POSISI Utang Luar Negeri (ULN) Indonesia pada Februari 2025 tercatat sebesar US$427,2 miliar atau senilai Rp7.190,5 triliun
(kurs Rp16.836). Jumlah ini menurun tipis dibandingkan dengan posisi ULN pada Januari 2025 sebesar US$427,9 miliar atau Rp7.200,46 triliun.
"Secara tahunan, ULN Indonesia tumbuh 4,7% secara year on year (yoy), melambat dibandingkan pertumbuhan 5,3% pada Januari 2025," ujar Direktur Eksekutif Departemen Komunikasi Bank Indonesia Ramdan Denny Prakoso dalam keterangan resmi, Kamis (17/4).
Ia menjelaskan perkembangan ULN tersebut berasal dari perlambatan pertumbuhan ULN sektor publik dan kontraksi pertumbuhan ULN sektor swasta. Posisi ULN Februari 2025 juga dipengaruhi oleh faktor penguatan mata uang dolar AS terhadap mayoritas mata uang global, termasuk Rupiah
Denny menerangkan pada Februari 2025 posisi ULN pemerintah tercatat sebesar US$204,7 miliar, turun dibandingkan dengan posisi pada Januari 2025 yang tercatat sebesar US$204,8 miliar. Secara tahunan, ULN pemerintah tumbuh 5,1% (yoy), sedikit lebih rendah dibandingkan dengan pertumbuhan pada Januari 2025 sebesar 5,3% (yoy).
Perkembangan posisi ULN pemerintah tersebut, jelas Denny, terutama dipengaruhi oleh perpindahan penempatan dana investor nonresiden dari Surat Berharga Negara (SBN) domestik ke instrumen investasi lain seiring dengan tetap tingginya ketidakpastian pasar keuangan global.
Pemerintah, katanya, terus berkomitmen untuk menjaga kredibilitas dengan memenuhi kewajiban pembayaran pokok dan bunga utang secara tepat waktu.
"Serta, mengelola ULN secara pruden dan terukur untuk mendapatkan pembiayaan yang paling efisien dan optimal," kata Denny.
Sebagai salah satu instrumen pembiayaan anggaran pendapatan dan belanja negara (APBN), pemanfaatan ULN akan terus diarahkan untuk mendukung belanja pemerintah dan menjaga momentum pertumbuhan ekonomi.
Berdasarkan sektor ekonomi, ULN pemerintah dimanfaatkan antara lain untuk mendukung sektor jasa kesehatan dan kegiatan sosial dengan presentase 22,6% dari total ULN pemerintah.
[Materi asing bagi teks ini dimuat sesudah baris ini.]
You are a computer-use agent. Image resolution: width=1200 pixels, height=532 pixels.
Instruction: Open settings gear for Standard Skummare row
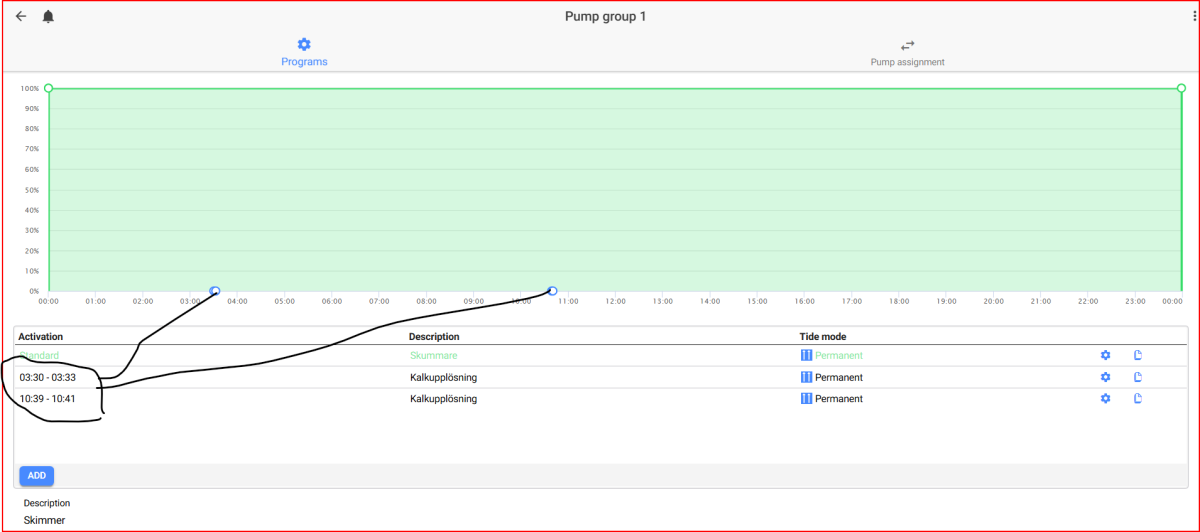pyautogui.click(x=1105, y=356)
Lalu, untuk administrasi pemerintah, pertahanan, dan jaminan sosial wajib dengan porsi 17,8%, 16,6% untuk jasa pendidikan, 12,1% untuk konstruksi, untuk transportasi dan pergudangan dengan 8,7%, serta jasa keuangan dan asuransi dengan 8,2%.
"Posisi ULN pemerintah tetap terkendali mengingat hampir seluruh ULN memiliki tenor jangka panjang dengan pangsa mencapai 99,9% dari total ULN pemerintah," jelas Denny.
Sementara, ULN swasta melanjutkan kontraksi pertumbuhan. Denny mengatakan posisi ULN swasta pada Februari 2025 tercatat stabil pada kisaran US$194,8 miliar. Secara tahunan, ULN swasta mengalami kontraksi pertumbuhan sebesar 1,6% yoy, lebih dalam dari kontraksi pada bulan sebelumnya sebesar 1,3% yoy.
Perkembangan ULN swasta tersebut bersumber baik dari lembaga keuangan (financial corporations) maupun perusahaan bukan lembaga keuangan (nonfinancial corporations), yang ?masing-masing terkontraksi sebesar 2,2% yoy dan 1,5% yoy.
Secara struktur ULN Indonesia tetap sehat, didukung oleh penerapan prinsip kehati-hatian dalam pengelolaannya. Hal ini tecermin dari penurunan rasio ULN Indonesia terhadap produk domestik bruto (PDB) menjadi 30,2% pada Februari 2025. Naik dibandingkan Januari 2025 dengan 30,3%, serta dominasi ULN jangka panjang dengan pangsa 84,7% dari total ULN.
"Dalam rangka menjaga agar struktur ULN tetap sehat, Bank Indonesia dan Pemerintah terus memperkuat koordinasi dalam pemantauan perkembangan ULN," tutur Denny. (Ins/I-1)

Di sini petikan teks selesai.